# [ASSIGNMENT]
Find all lines in the listing that include the word "search", then copy them.

# [SOURCE DATA]
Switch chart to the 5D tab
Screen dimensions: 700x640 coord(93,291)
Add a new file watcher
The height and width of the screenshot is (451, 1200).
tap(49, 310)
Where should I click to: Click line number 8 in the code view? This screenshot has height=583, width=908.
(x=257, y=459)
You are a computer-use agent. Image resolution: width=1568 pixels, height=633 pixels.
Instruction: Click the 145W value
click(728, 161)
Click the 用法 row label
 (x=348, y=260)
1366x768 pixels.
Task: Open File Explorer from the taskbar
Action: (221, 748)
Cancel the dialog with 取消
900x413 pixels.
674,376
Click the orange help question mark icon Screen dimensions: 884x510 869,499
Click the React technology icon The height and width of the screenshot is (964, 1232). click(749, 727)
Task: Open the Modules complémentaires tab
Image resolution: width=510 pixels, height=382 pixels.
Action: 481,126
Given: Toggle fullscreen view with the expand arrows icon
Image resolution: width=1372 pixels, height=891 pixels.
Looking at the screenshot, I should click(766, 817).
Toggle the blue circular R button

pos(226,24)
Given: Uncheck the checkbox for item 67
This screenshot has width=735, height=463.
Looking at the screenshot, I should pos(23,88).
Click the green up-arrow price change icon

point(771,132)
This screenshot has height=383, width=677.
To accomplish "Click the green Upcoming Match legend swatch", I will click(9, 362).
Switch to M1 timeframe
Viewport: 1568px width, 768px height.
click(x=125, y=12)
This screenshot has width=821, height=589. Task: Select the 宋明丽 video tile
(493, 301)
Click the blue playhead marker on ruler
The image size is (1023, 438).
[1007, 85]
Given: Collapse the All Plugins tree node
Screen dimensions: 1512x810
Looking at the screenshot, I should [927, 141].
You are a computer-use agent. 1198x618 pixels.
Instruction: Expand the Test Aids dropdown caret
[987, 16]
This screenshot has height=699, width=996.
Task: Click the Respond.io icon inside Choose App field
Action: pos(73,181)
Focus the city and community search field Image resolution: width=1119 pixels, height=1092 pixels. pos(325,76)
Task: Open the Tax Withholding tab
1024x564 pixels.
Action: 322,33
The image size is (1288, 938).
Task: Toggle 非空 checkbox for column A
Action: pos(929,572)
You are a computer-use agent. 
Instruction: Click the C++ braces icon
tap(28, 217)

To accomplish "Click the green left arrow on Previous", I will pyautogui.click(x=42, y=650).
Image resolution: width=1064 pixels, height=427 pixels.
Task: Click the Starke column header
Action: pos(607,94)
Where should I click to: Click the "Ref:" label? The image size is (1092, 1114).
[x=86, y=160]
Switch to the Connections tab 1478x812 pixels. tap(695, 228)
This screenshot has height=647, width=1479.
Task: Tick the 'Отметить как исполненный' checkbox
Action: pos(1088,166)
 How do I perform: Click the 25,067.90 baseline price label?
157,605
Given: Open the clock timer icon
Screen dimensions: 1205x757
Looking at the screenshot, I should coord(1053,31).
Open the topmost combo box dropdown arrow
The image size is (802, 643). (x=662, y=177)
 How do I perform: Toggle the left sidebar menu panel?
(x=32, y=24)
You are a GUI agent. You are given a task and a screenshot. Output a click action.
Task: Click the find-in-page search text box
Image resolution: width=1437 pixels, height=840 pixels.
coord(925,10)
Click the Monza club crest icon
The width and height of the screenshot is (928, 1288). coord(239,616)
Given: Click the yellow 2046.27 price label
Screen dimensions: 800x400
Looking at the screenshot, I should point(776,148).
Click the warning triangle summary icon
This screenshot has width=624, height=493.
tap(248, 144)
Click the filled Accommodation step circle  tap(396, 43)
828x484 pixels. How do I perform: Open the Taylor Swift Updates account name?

# [REPLY TO THE EXERCISE]
Focus the city and community search field Image resolution: width=1119 pixels, height=1092 pixels. pos(325,76)
Task: Click the find-in-page search text box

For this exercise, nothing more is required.